Organisations are now grappling with attracting and retaining top talent in a highly competitive global marketplace. Executives must also focus on re-training their workforce with the digital capability required to successfully execute their transformation agenda and succeed in the current environment.
Whilst the Covid-19 pandemic forced executives to execute digital transformation rapidly, this also introduced additional cyber security risks that are quickly becoming the norm for Boards and executives to monitor, assess and remediate. Next on the agenda for executives is understanding how to build a high performing and productive workforce, which will likely see many iterations over the next three to five years until the 'sweet spot' is found. Finally, as if these challenges weren't enough, the rising social discourse demands Boards and executives address critical issues such as climate change and inequality.

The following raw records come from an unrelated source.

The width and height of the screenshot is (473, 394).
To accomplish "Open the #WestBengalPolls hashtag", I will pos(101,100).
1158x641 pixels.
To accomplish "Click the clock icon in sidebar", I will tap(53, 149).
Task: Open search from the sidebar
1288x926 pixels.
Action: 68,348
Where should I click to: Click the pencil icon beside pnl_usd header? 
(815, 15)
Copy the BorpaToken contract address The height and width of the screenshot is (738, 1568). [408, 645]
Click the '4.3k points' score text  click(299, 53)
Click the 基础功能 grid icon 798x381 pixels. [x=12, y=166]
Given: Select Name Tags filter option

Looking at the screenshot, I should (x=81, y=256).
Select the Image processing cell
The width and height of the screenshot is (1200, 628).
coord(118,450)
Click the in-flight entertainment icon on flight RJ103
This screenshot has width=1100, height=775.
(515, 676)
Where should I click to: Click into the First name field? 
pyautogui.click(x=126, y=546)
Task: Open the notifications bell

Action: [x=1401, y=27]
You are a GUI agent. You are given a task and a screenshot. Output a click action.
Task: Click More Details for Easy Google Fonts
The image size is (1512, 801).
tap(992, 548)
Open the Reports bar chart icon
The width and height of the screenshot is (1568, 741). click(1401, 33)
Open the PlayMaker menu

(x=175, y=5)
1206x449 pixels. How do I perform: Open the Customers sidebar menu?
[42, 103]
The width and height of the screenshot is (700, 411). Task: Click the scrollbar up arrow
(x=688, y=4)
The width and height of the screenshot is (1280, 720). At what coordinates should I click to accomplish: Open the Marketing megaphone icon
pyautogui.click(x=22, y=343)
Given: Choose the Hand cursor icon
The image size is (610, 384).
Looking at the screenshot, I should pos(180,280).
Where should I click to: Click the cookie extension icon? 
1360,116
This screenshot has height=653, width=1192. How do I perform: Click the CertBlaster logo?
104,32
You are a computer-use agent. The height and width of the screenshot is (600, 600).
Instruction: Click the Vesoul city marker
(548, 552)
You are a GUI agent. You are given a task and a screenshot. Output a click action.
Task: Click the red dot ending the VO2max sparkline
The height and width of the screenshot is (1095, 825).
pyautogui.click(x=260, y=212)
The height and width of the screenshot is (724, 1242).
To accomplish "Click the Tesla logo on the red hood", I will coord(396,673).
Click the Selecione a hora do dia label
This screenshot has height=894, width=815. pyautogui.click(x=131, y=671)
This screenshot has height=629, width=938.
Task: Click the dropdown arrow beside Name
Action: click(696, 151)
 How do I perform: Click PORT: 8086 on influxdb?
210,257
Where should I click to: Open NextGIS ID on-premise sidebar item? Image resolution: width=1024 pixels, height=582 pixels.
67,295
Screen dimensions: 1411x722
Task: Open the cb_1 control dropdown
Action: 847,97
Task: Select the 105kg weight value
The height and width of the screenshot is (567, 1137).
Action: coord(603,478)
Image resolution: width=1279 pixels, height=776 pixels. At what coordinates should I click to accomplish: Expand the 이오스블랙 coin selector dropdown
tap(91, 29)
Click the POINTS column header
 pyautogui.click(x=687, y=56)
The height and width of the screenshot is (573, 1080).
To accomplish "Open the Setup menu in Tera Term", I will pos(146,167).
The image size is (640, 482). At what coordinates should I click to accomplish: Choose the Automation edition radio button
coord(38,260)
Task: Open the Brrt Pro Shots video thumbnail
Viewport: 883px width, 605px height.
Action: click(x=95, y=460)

Each of these challenges and the legal risks surrounding them is not an 'of the moment' issue. They will persist over the next three to five years, bringing enormous performance and productivity pressures for Boards and executives at the individual and organisational level.
Boards and executives must be cognitively healthy and 'firing all on cylinders' to meet the challenges they face. Yet, we know few of them rarely stop to ask themselves three fundamental questions:
1) How cognitively healthy is my C-Suite?
2) How cognitively healthy are the top 10% of my leader’s brains when they turn up to work each day?
3) What can I do to maximise the cognitive health, performance and productivity of my top leaders?
"…Our most recent national survey conducted in 2018 showed that sexual harassment in Australian workplaces is widespread and pervasive. One in three people experienced sexual harassment at work in the past five years.
Underpinning this aggregate figure is an equally shocking reflection of the gendered and intersectional nature of workplace sexual harassment. As the 2018 National Survey revealed, almost two in five women (39%) and just over one in four men (26%) have experienced sexual harassment in the workplace in the past five years. Aboriginal and Torres Strait Islander people were more likely to have experienced workplace sexual harassment than people who are non-Indigenous (53% and 32% respectively).
Sexual harassment is not a women’s issue: it is a societal issue, which every Australian, and every Australian workplace, can contribute to addressing.
Workplace sexual harassment is not inevitable. It is not acceptable. It is preventable…" (Quote from Kate Jenkins, Sex Discrimination Commissioner's Respect@Work report)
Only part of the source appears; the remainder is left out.